Interesting that I’ve always had a desire to visit the Turks and Caicos Islands because what I learned was that for a couple of decades there had been concentrated investments in developing real estate of all kinds and that the location and the luxury of these communities was exceptional.
So I was very happy to be involved in a project recently, that seeks commercial property and licenses in the Turks and Caicos, especially after having seen Bruce Willis had sold his enclave there. Many people say it’s the most incredible tropical properties in the world. Guess I’ll just have to go there and see for myself. Stay tuned, I’ll keep you posted.

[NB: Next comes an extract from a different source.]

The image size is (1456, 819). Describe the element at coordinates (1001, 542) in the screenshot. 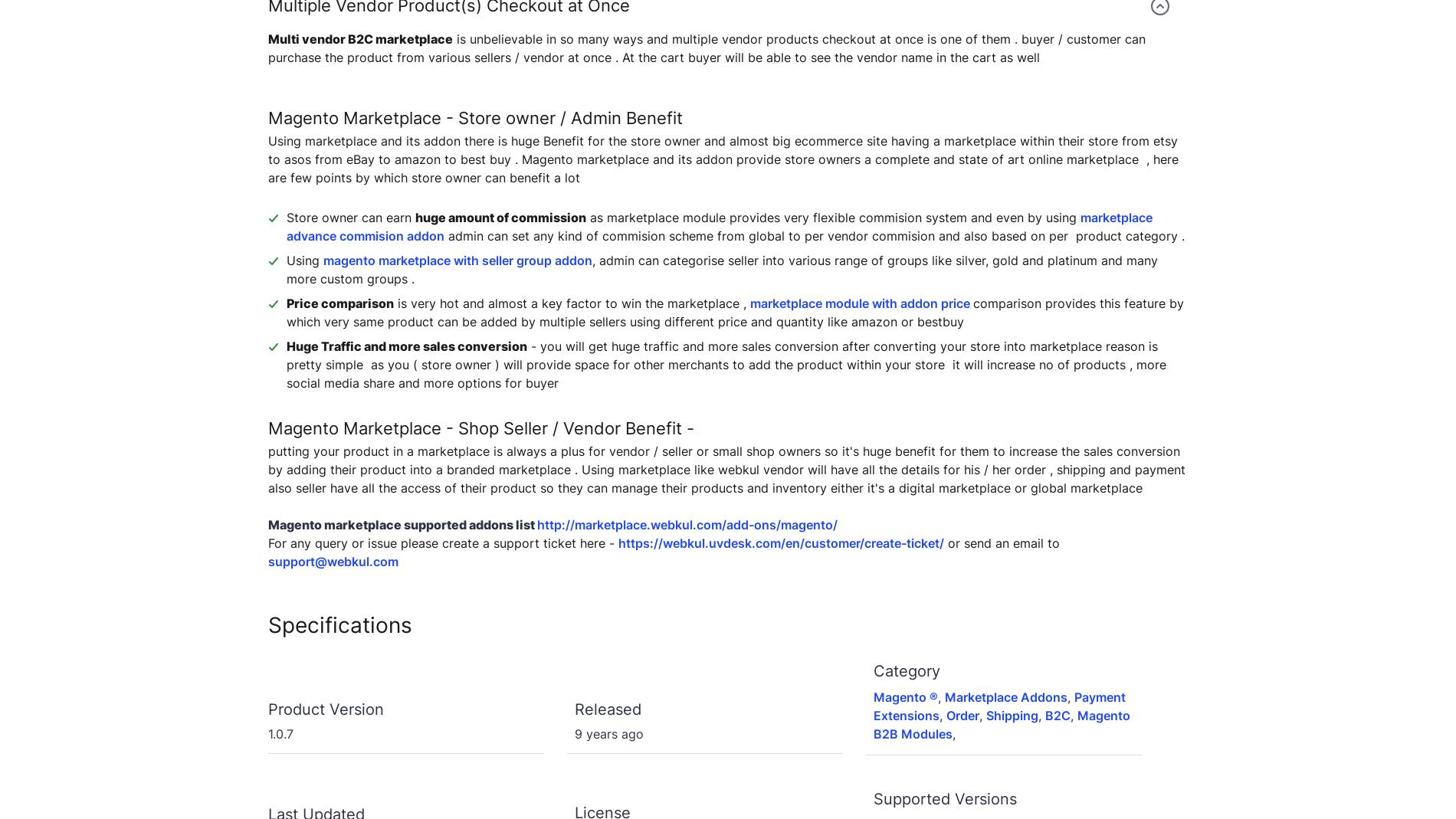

The Turks and Caicos Islands (abbreviated TCI; are a British Overseas Territory consisting of the larger Caicos Islands and smaller Turks Islands, two groups of tropical islands in the Lucayan Archipelago of the Atlantic Ocean and northern West Indies. They are known primarily for tourism and as an offshore financial centre. The resident population was 31,458 as of 2012 of whom 23,769 live on Providenciales in the Caicos Islands; July 2018 estimates put the population at 53,700. It is the third largest of the British overseas territories by population.
The Turks and Caicos Islands lie southeast of Mayaguana in the Bahamas island chain, northeast of Cuba, and north of the island of Hispaniola (Haiti and the Dominican Republic). Cockburn Town, the capital since 1766, is situated on Grand Turk Island about 1,042 kilometres (647 mi) east-southeast of Miami, United States. The islands have a total land area of 430 square kilometres (170 sq mi).
The Turks and Caicos Islands were inhabited for centuries by native Amerindian peoples. The first recorded European sighting of the islands occurred in 1512. In the subsequent centuries, the islands were claimed by several European powers, with the British Empire eventually gaining control. For many years the islands were governed indirectly through Bermuda, the Bahamas, and Jamaica. When the Bahamas gained independence in 1973, the islands received their own governor, and have remained a separate autonomous British Overseas Territory since.